In response to Mr. Ramsey’s opinion of the need for health care reform (Daily Bee, Dec. 10), I applaud his concern for the welfare of the general public, but I feel he is not looking at the overall picture.

In his first paragraph he talks about the purported rise in supplemental insurance for Medicare. Isn’t that due to the fact Medicare doesn’t pay the prevailing costs, and causes too much paperwork?

Doctors are logically beginning to refuse more and more Medicare patients. Weren’t these same politicians talking about how Medicare was going broke just a few years ago?

He talks of excessive insurance costs. Maybe if Congress only addressed the problems at hand, this could be solved. What about allowing insurance companies to insure in all 50 states? What about tort reform? It wouldn’t take 2000 pages of convoluted law to accomplish these goals.

How many more bureaucracies will be established? He talks of federal deficit reductions. Has there been much federal history to make him feel comfortable with that assumption?

He discusses how AARP is working hard to pass this legislation. Actually they are waffling on this and are losing an enormous amount of membership. The news talks about people losing their homes because of medical bills. Really? There are so many programs out there to help people with their medical. No country in the world shows the compassion this country does for it’s unfortunate. By the way, how many of the reported 31 million people uninsured just simple refuse to purchase insurance because they want the premium money for other uses? Is the government going to demand they purchase insurance?

I don’t purport to know all the answers, but we all need to listen to both side of the issue and then look at the far-reaching effects of any legislation. The more the government gets involved, the more complex our lives get and the less freedom we have for even our most simple daily decisions.

I invite all those who believe Congress can pass any health care legislation that will benefit our citizens, to review what they really want. The more we are taken care of, the less we, and our country, prosper. Oh, by the way, the extreme cost for some prescriptions is because millions upon millions was invested to invent the product. You have the right to pretend the product was never invented and just don’t purchase it.

*-*-*

▸ WORK ORDER A
Answer these questions using the letter on health care reform:
(i) In which newspaper, and on what date, did Mr. Ramsey's opinion appear?
(ii) How many pages of law does the writer say would not be needed to allow interstate insurance and tort reform?
(iii) How many people does the letter report as uninsured?
▸ WORK ORDER B
Extract everything from "Doctors are logically" down to "accomplish these goals." in the letter on health care reform, copying it word for word.
Rely only on the letter on health care reform when responding.

(Dataset entries)
*-*-*

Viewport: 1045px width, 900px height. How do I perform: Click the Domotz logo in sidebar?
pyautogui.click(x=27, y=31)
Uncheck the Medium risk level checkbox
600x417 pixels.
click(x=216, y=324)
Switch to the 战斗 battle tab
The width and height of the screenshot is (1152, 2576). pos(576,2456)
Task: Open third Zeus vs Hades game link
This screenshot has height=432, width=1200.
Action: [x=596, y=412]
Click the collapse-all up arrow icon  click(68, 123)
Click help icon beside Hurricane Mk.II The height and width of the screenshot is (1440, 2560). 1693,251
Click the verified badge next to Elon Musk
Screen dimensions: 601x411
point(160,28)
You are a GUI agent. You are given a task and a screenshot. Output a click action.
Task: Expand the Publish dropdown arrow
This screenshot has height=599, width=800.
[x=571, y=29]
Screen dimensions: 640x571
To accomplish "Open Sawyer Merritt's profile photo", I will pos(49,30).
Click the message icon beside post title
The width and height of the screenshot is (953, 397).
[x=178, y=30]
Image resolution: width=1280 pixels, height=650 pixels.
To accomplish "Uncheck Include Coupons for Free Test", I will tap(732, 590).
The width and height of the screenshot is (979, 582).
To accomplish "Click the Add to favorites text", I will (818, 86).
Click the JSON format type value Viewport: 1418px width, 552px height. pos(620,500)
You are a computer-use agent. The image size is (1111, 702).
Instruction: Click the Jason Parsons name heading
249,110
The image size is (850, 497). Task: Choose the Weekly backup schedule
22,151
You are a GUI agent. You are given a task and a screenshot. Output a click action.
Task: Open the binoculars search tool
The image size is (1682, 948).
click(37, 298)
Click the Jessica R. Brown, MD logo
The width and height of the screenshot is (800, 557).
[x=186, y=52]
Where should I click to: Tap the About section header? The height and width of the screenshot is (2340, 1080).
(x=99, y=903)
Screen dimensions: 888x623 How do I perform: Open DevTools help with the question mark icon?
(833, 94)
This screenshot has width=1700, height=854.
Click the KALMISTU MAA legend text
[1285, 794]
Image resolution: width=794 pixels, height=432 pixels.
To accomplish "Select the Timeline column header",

*-*-*

▸ WRITTEN REPLY A
(i) The Daily Bee, Dec. 10
(ii) 2000 pages
(iii) 31 million

▸ WRITTEN REPLY B
Doctors are logically beginning to refuse more and more Medicare patients. Weren’t these same politicians talking about how Medicare was going broke just a few years ago?

He talks of excessive insurance costs. Maybe if Congress only addressed the problems at hand, this could be solved. What about allowing insurance companies to insure in all 50 states? What about tort reform? It wouldn’t take 2000 pages of convoluted law to accomplish these goals.